- Records shown:
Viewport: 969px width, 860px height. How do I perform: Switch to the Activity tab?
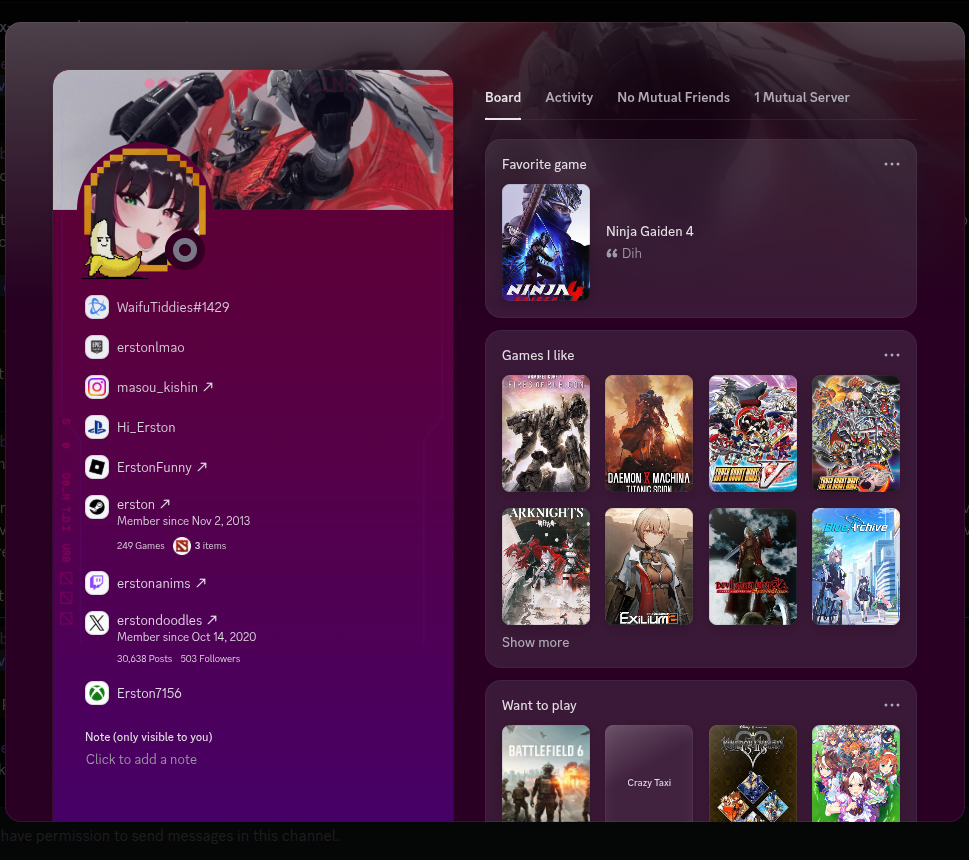point(569,97)
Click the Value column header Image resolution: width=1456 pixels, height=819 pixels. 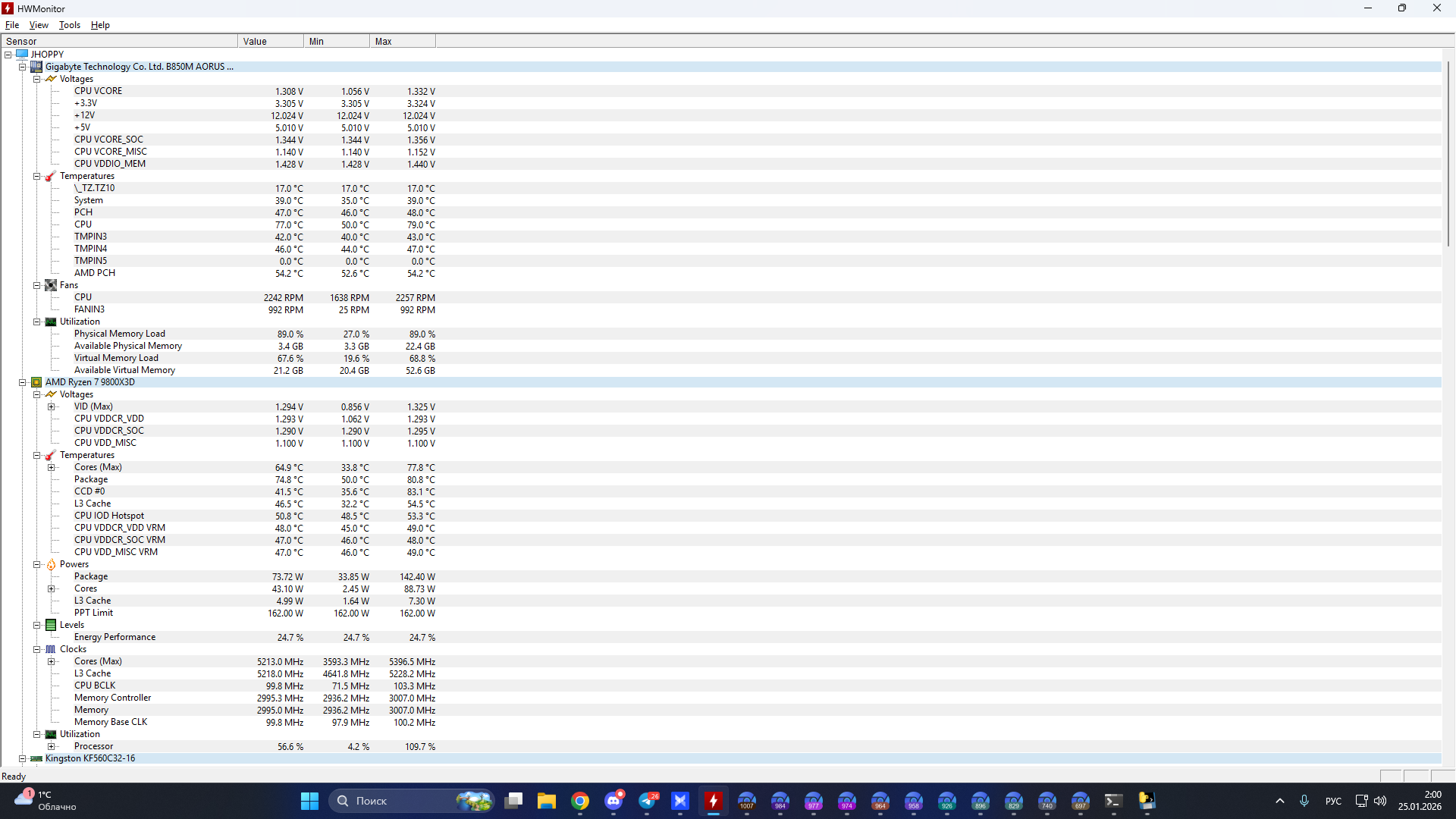(270, 41)
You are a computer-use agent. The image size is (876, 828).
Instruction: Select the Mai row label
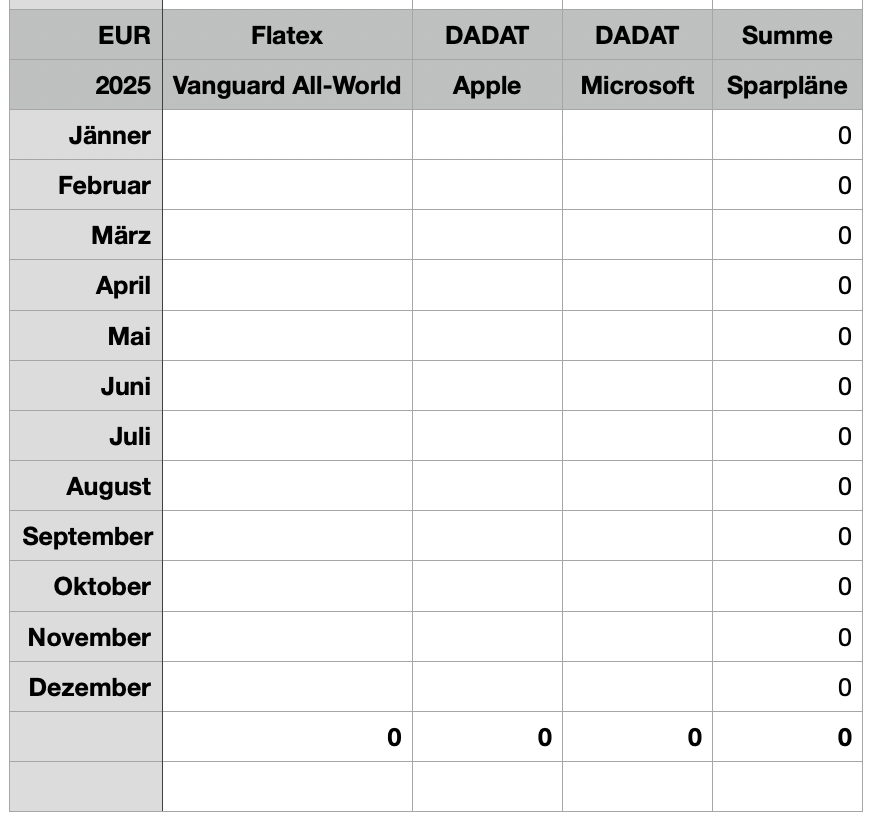(86, 336)
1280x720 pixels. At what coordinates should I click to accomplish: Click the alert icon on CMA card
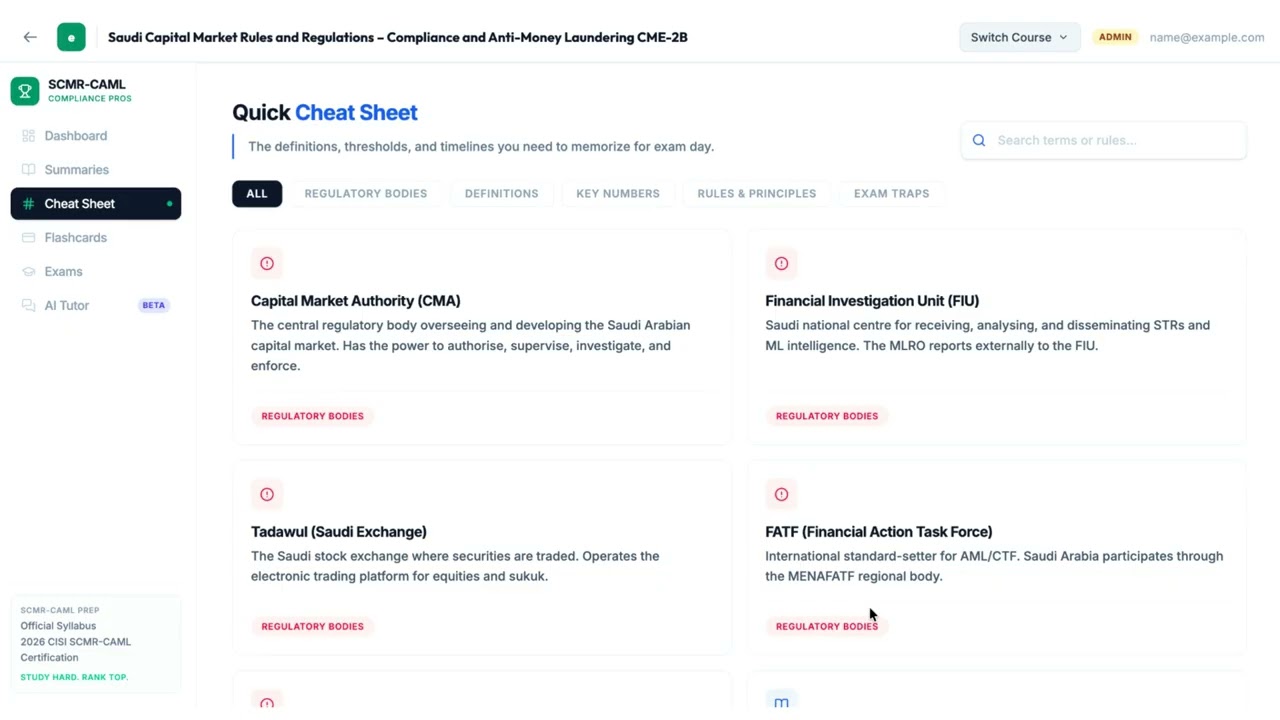tap(267, 264)
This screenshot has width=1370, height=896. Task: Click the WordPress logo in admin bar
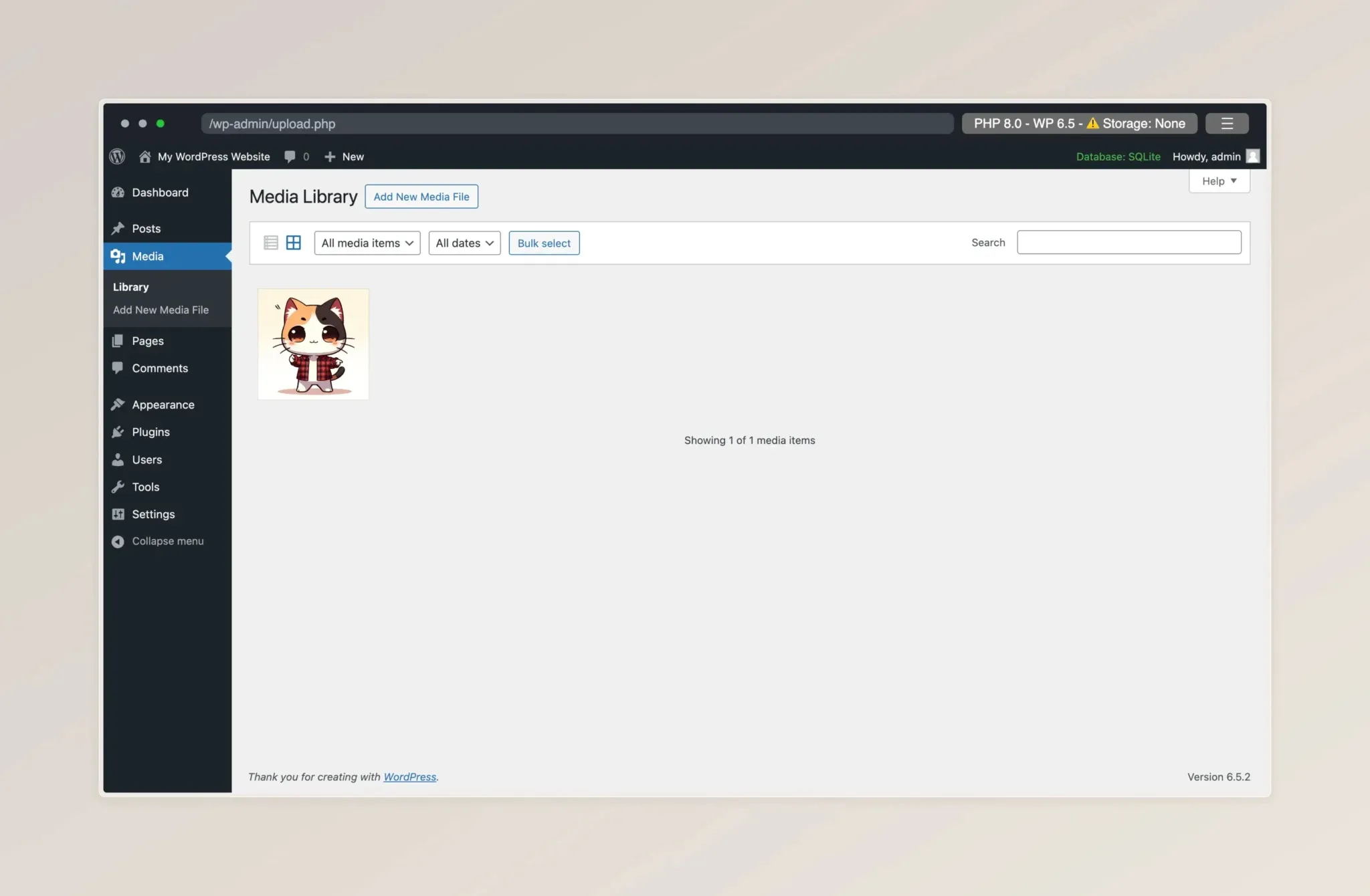(117, 156)
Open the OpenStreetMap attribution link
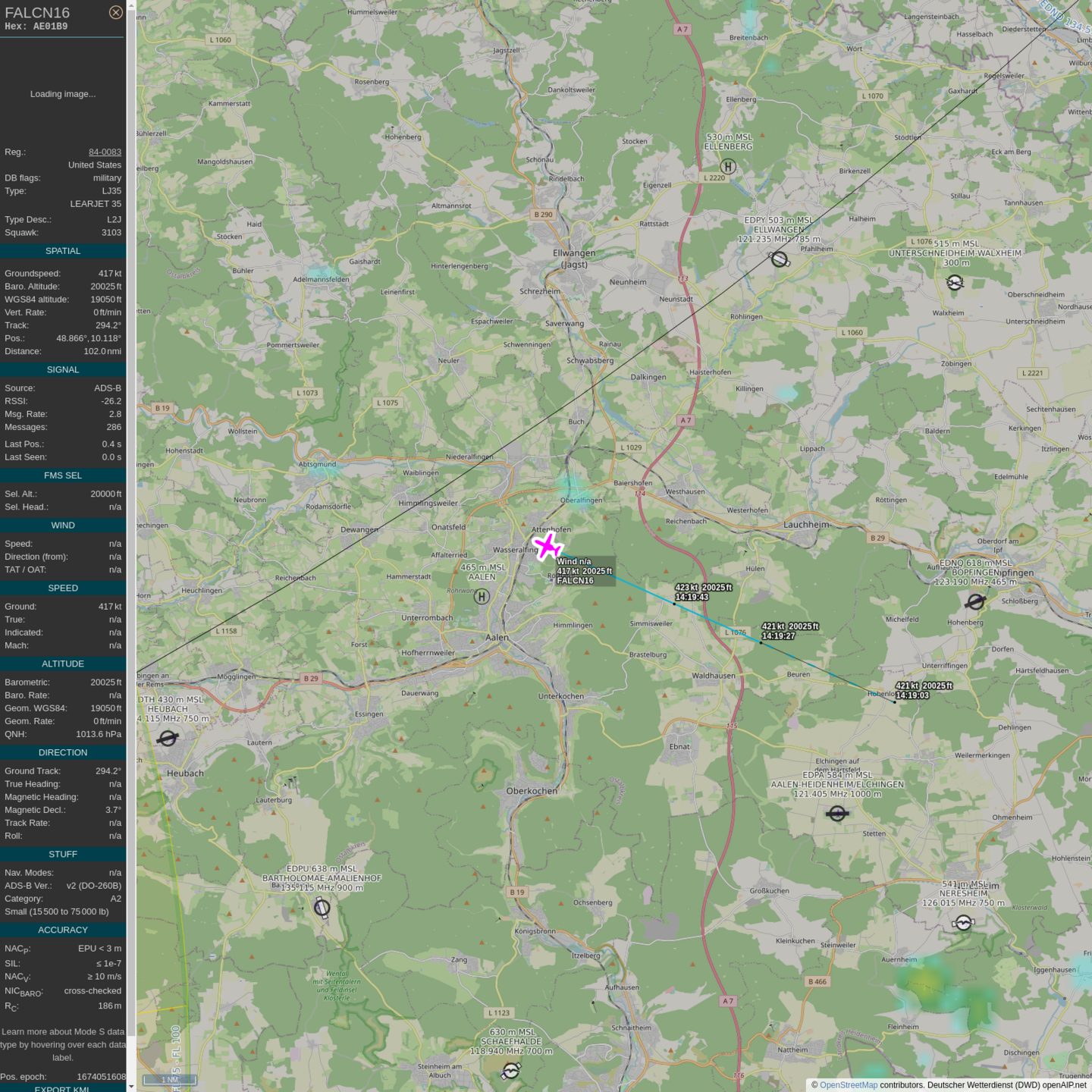This screenshot has height=1092, width=1092. pos(848,1085)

- Given problem: Lay out the stretch from the line containing "This screenshot has width=1370, height=896." through the end of the records as a Markdown table with two columns, Row and Line: number each row and skip blank lines. Leave the pictures out of the table.

- Solution to the exercise:
| Row | Line |
|---|---|
| 1 | This screenshot has width=1370, height=896. Task: Click the WordPress logo in admin bar |
| 2 | (117, 156) |
| 3 | Open the OpenStreetMap attribution link |
| 4 | This screenshot has height=1092, width=1092. pos(848,1085) |